SELECTED PASSAGE -
********

The Wegman data is based on subjective responses on a severity scale assigned to exposure ranges rather than a specific exposure level and contains no clear dose-response information. There is no way to identify where in this exposure spectrum symptoms occurred. Furthermore, symptoms were also reported in the group of workers not considered to be exposed (office workers), making any estimate of the NOEC unreliable.

Benchmark dose analysis was conducted of the data presented in Table 37 of Wegman et al. (1991) (See Appendix A). Table 37 presents the incidence of “Any Symptom” reported by a participant in the study that was confirmed by both the marker being pressed on the data logger worn by the worker and by a subsequent questionnaire administered by a study technician. The exposure doses used were the calculated mean concentration of each concentration range presented in the table. The identified dose-descriptor for acute irritant effects is the BMDL05 value of 0.94 mg B/m3 based on Wegman et al. (1991). The methods used for exposure measurements in this study were underestimates and a conversion factor of 2.5 was used to correct for the methodological underestimation of exposure measurements. This results in a final BMDL05 of 2.35 mg B/m3 for exposure to sodium borate dusts.

An airway sensory irritation respiratory depression (RD50) study of boric acid and sodium tetraborate pentahydrate was conducted in male Swiss-Webster mice based on the ASTM E981-04 (2004) standard test method of estimating sensory irritancy of airborne chemicals. The ASTM E981-04 sensory iritancy test (Alarie assay) has been demonstrated to be a reliable test for estimating sensory irritancy of airborne irritants and RD50s are a basis, at least partially, for OELs by ACGIH (Kuwabara et al. 2007). ECHA guidance (Chapter R.8) acknowledges the use of the Alarie assay in assessing respiratory irritation.

********

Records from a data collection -
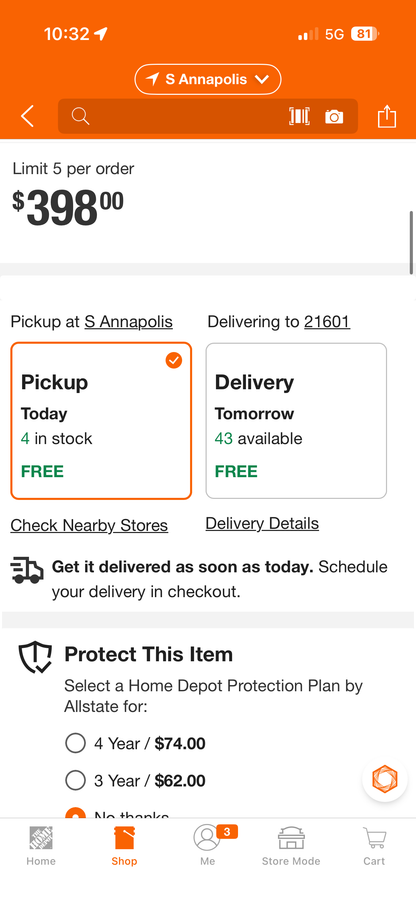The height and width of the screenshot is (904, 416).
Task: Select the 3 Year protection plan
Action: [x=75, y=781]
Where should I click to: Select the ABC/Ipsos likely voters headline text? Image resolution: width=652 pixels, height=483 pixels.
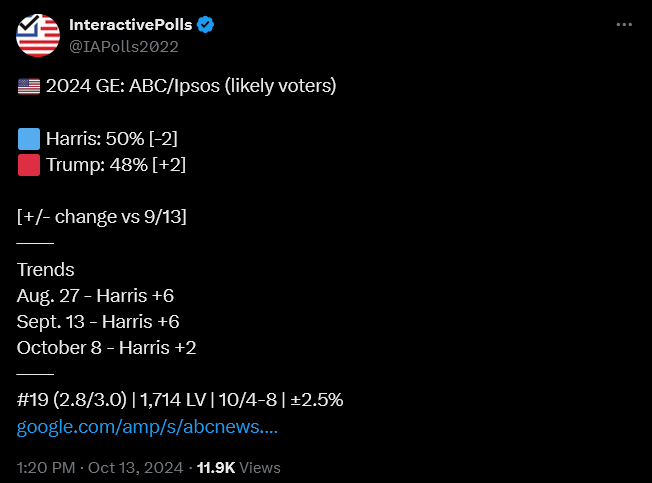[191, 86]
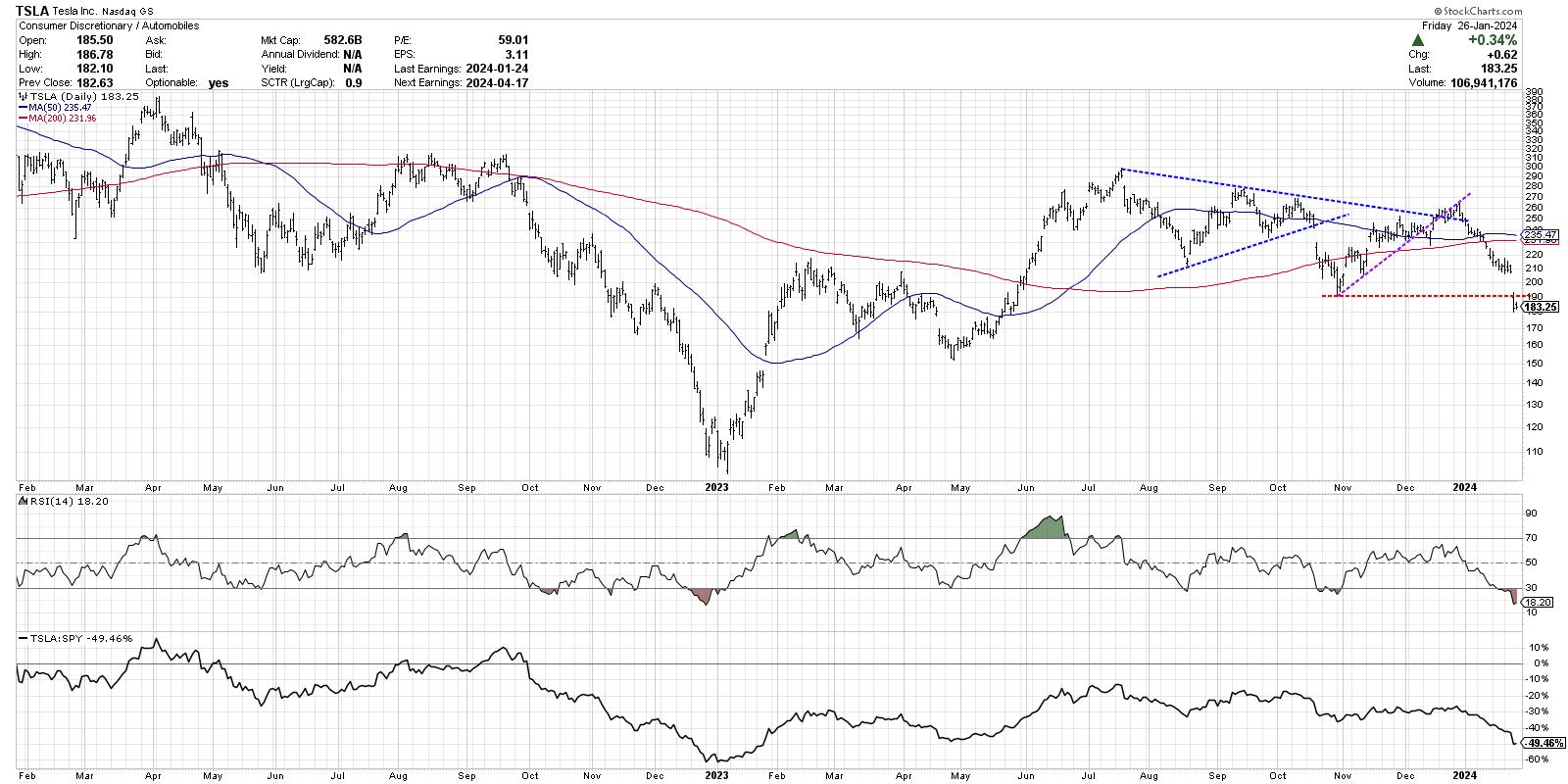Click the 2023 year marker on price axis
This screenshot has width=1568, height=784.
coord(716,486)
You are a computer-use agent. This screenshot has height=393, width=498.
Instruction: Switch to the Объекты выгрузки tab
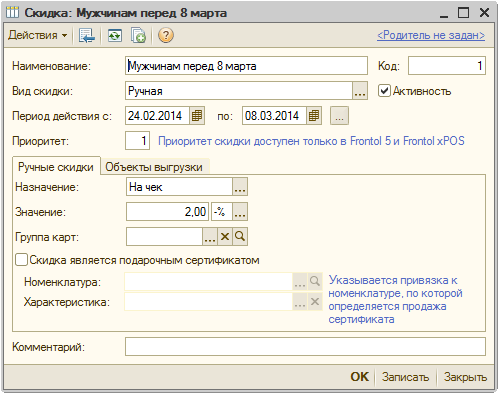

********

WORK TO COMPLETE -
**A.** Answer these questions using the sodium borate irritation text:
(i) What conversion factor corrected for the underestimation of exposure measurements?
(ii) Which group of workers not considered exposed still reported symptoms?
(iii) In which animals was the RD50 study conducted?
**B.** Extend the sodium borate irritation text, starting after its final sentence.

TASK-BY-TASK OUTPUTS -
**A.**
(i) 2.5
(ii) Office workers
(iii) Male Swiss-Webster mice

**B.**
It was not possible to achieve an aerosol concentration high enough to result in a 50 % respiratory depression in mice for boric acid based on the results in the mouse sensory irritation model. The highest concentration of boric acid that was achievable with acceptable control of the aerosol concentration was 1096 mg/m3 with a %RD of 19%. Based on these results, the RD50 is > 1096 mg/m3 for boric acid. The ASTM standard uses the value of 0.03 x RD50 for estimation of threshold limit values (TLV). Alarie et al. (2001) has established that a value of 0.01 x RD50 as the concentration where no sensory irritation would be seen in humans. Therefore, although the highest achievable concentration was below the RD50 value for boric acid, based on the high aerosol concentrations achieved with %RD values below 50%, it is clear that boric acid is not a respiratory irritant or at worst has extremely low potency as a sensory irritant. The practical side of these results is that occupational exposure limit of 10 mg/m3 total particulate will prevent any sensory irritation in workers.


Justification for selection of skin irritation / corrosion endpoint:
No study is selected since all studies conducted with boric acid are negative.

Justification for selection of eye irritation endpoint:
No study is selected since all studies conducted with boric acid and one study with boric oxide are negative.

Justification for classification or non-classification

Boric oxide was not classified for skin or for eye irritation under criteria defined in directive 67/548/EEC as no irritating effects were observed on application of boric acid to the skin or eyes, or of boric oxide to eyes of test animals. All scores were under the cut-off values triggering classification and labelling. Therefore, boric oxide does not meet criteria under EU CLP Regulation (EC) No. 1272/2008) for classification and labelling as a skin or eye irritant. Boric oxide does not meet the criteria for a respiratory irritant.